• [Work request]
A complete response lists each line of the data below that includes the word "will".

• [Entries provided]
★ ★ ★ ★ ★ ★ ★

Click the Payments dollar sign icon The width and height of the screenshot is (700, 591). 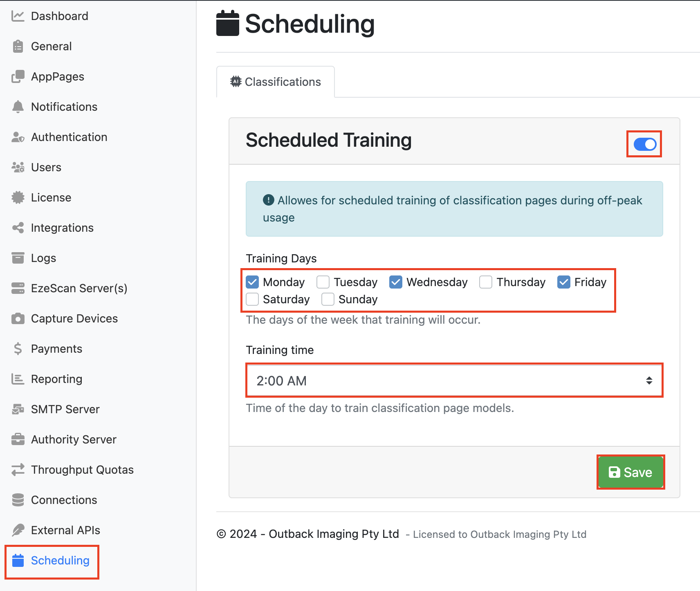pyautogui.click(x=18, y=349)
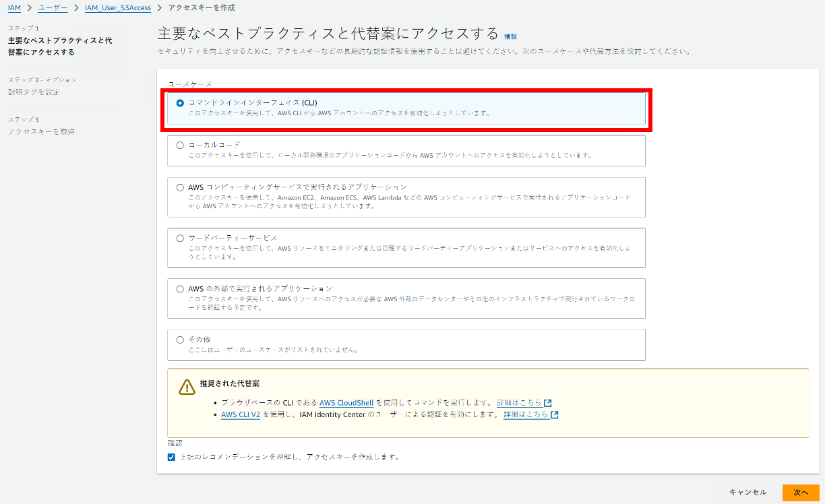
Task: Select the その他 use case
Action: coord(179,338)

★ ★ ★ ★ ★ ★ ★

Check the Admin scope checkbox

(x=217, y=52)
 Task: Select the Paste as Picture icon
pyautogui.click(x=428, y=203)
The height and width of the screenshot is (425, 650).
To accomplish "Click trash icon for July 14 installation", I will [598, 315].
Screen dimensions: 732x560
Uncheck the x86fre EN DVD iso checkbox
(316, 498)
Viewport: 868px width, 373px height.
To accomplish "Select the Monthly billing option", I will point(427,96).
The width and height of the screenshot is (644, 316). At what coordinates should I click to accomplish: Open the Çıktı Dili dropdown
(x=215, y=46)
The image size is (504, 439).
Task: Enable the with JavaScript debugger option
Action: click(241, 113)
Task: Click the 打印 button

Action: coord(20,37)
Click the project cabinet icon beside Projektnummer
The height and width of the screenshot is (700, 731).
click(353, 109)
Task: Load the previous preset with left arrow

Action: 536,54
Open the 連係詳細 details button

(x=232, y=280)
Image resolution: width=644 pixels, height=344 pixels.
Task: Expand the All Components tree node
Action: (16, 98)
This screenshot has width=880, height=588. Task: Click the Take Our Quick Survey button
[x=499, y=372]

★ ★ ★ ★ ★ ★ ★

• [Response]
To accomplish "Click trash icon for July 14 installation", I will [598, 315].
To accomplish "Select the Monthly billing option", I will point(427,96).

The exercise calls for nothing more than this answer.